#### Dataset content

━━━

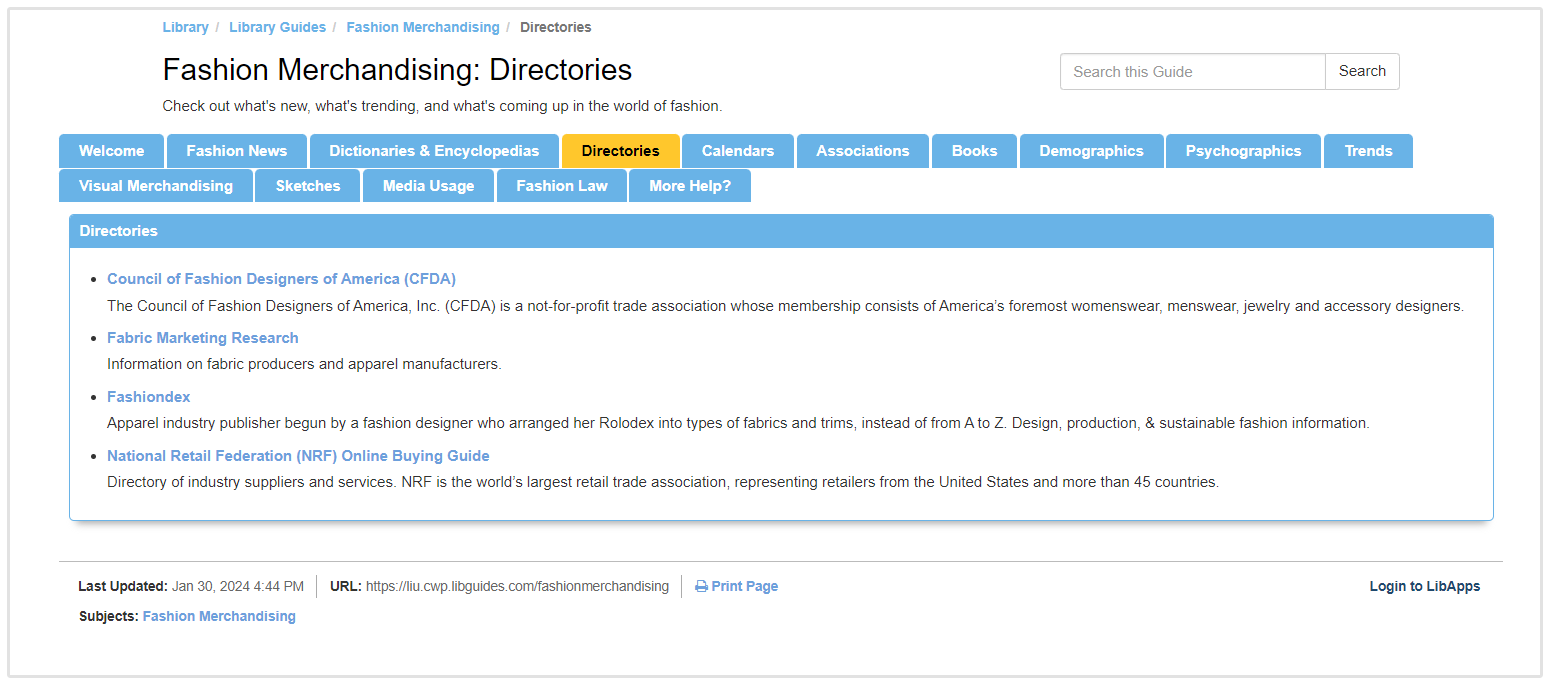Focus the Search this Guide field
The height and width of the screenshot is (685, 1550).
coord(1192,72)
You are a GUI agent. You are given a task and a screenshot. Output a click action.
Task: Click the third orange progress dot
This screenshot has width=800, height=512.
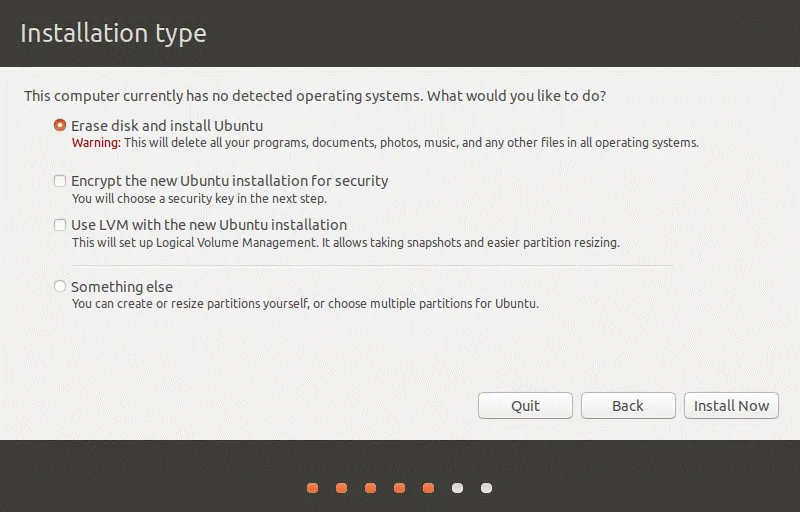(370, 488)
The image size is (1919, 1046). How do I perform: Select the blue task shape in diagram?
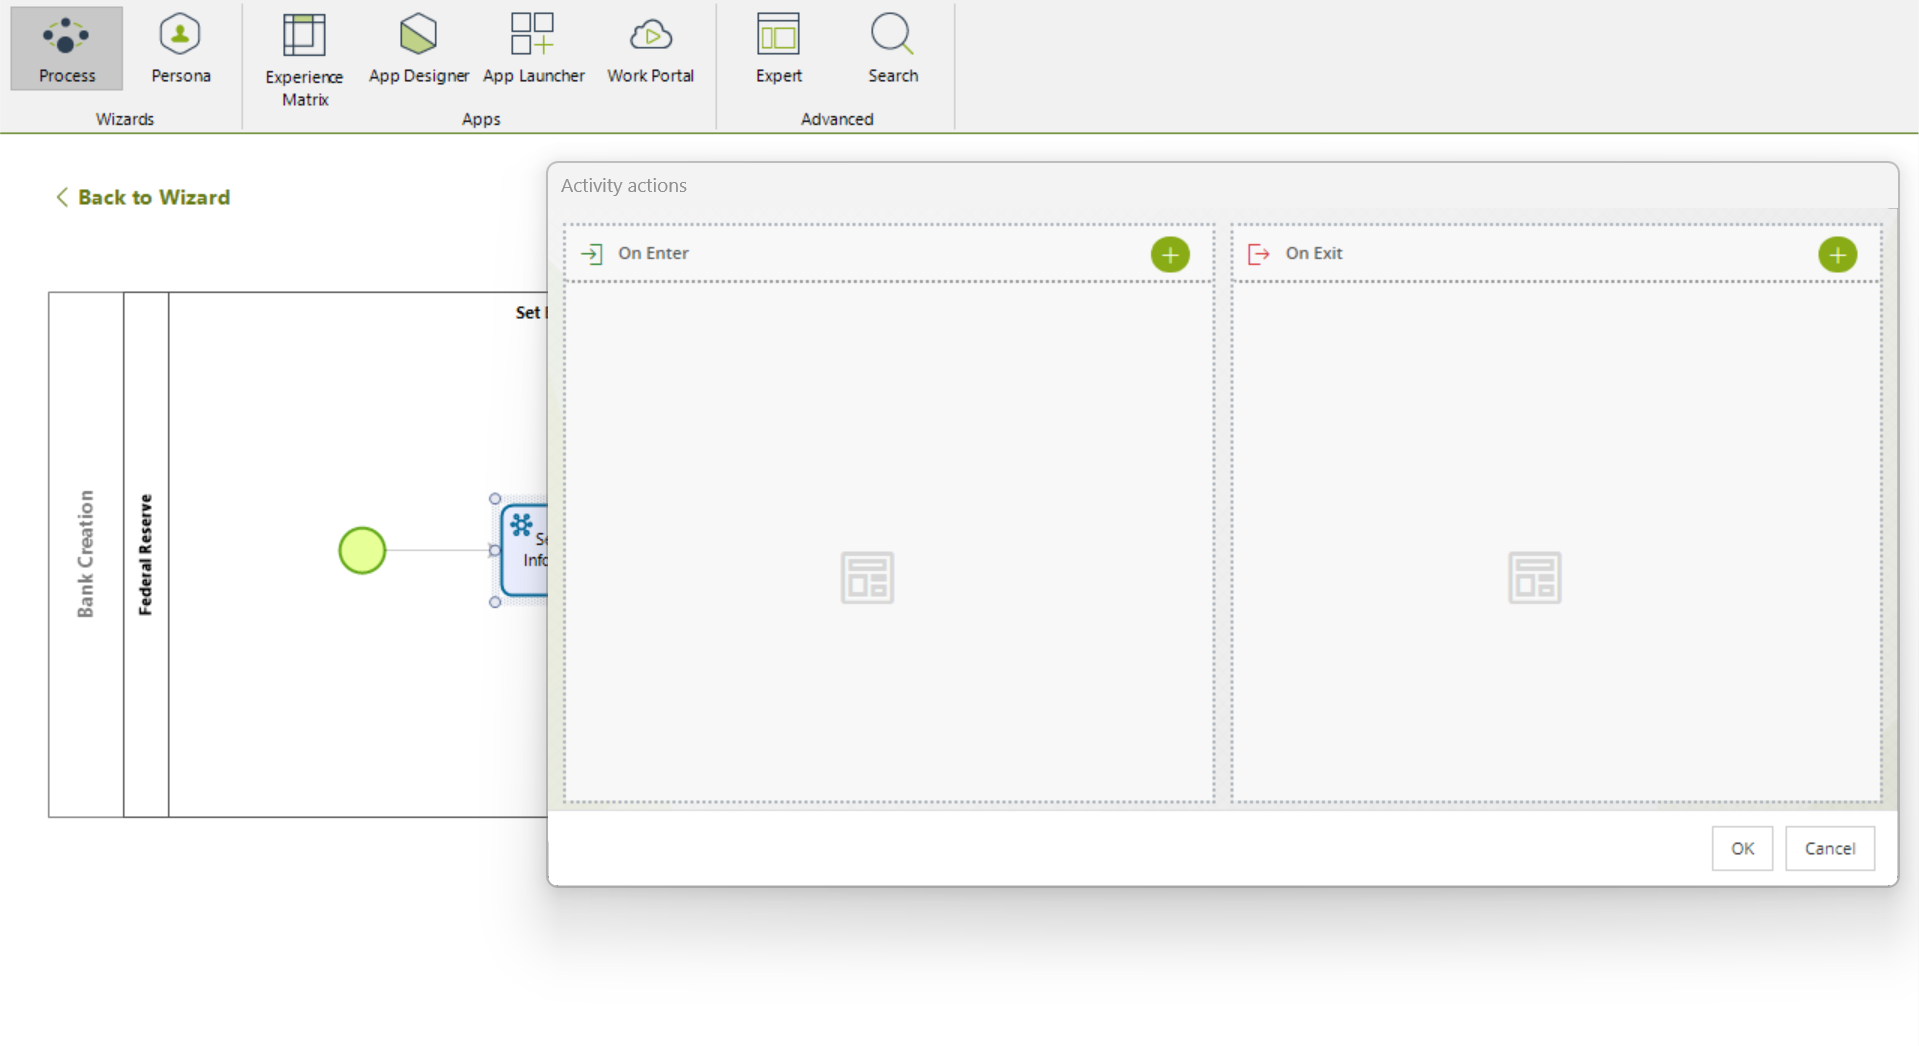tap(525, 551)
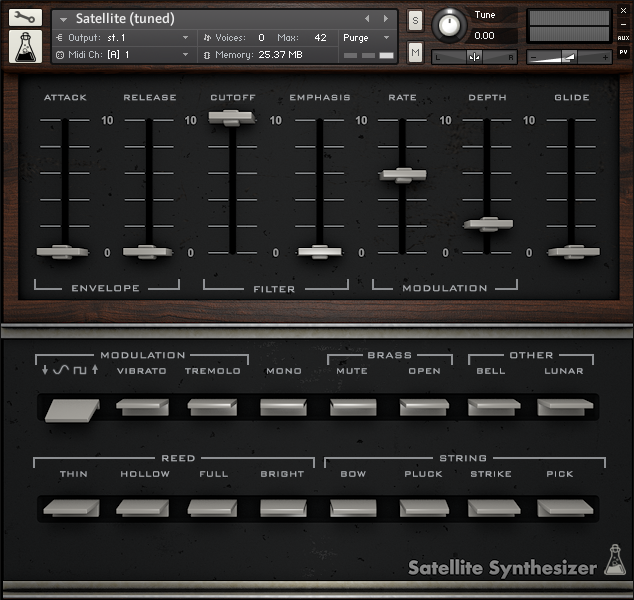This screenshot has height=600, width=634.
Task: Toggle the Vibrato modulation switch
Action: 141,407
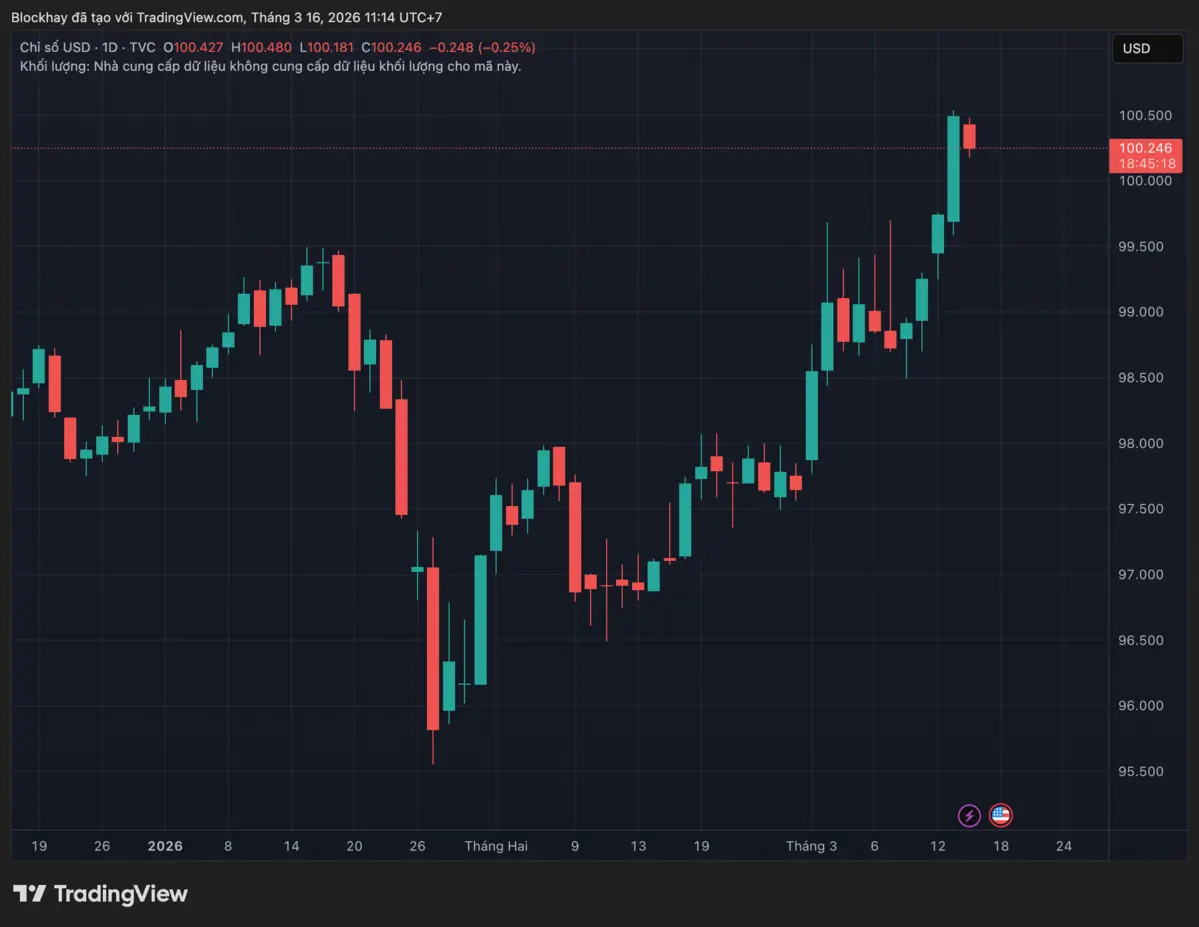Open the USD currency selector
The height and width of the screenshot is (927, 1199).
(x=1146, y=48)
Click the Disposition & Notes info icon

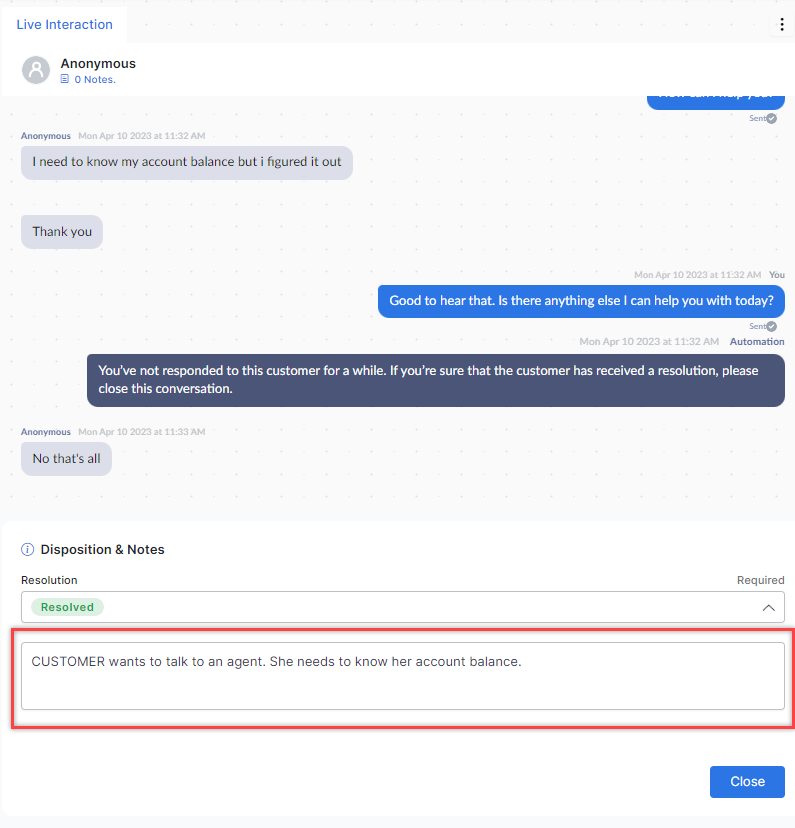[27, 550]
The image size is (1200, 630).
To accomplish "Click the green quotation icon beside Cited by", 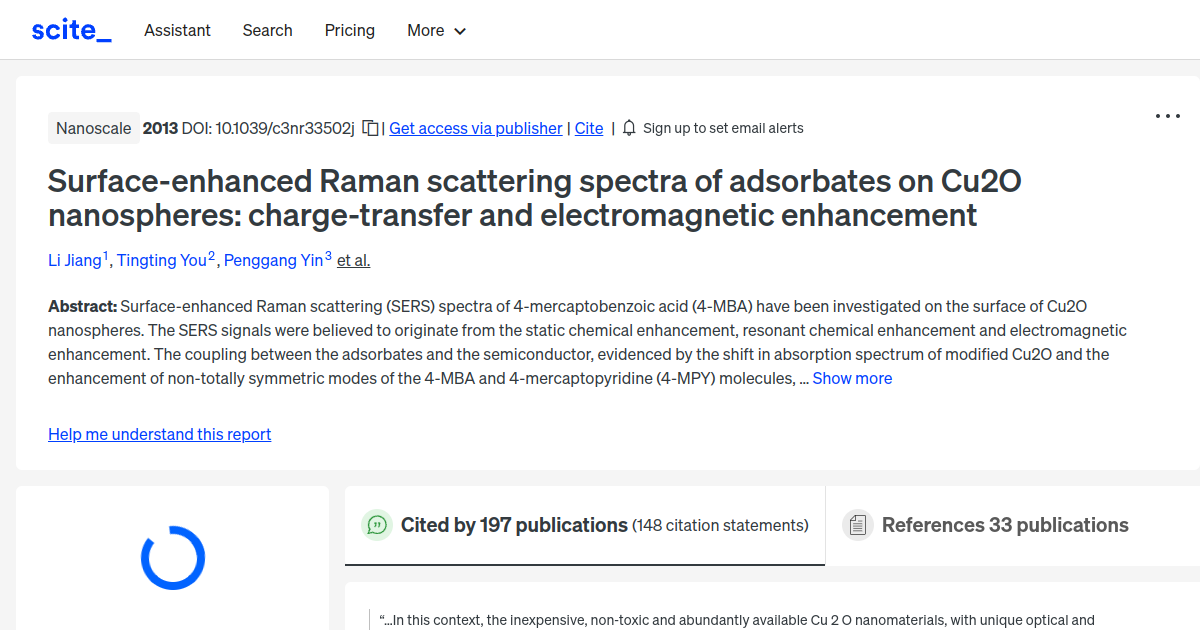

━━━

#### Exercise prompt
The line containing "Task: Click the third orange progress dot" and every line after it, up to the last line of the data, should be returned exactly, without the pictures.

#### Solved problem
Task: Click the third orange progress dot
This screenshot has width=800, height=512.
(370, 488)
The image size is (1919, 1046). How do I perform: Select the blue task shape in diagram?
tap(525, 551)
This screenshot has height=600, width=634.
Task: Toggle the Vibrato modulation switch
Action: 141,407
Open the USD currency selector
The height and width of the screenshot is (927, 1199).
(x=1146, y=48)
Click the Disposition & Notes info icon

[27, 550]
The image size is (1200, 630).
To accomplish "Click the green quotation icon beside Cited by", 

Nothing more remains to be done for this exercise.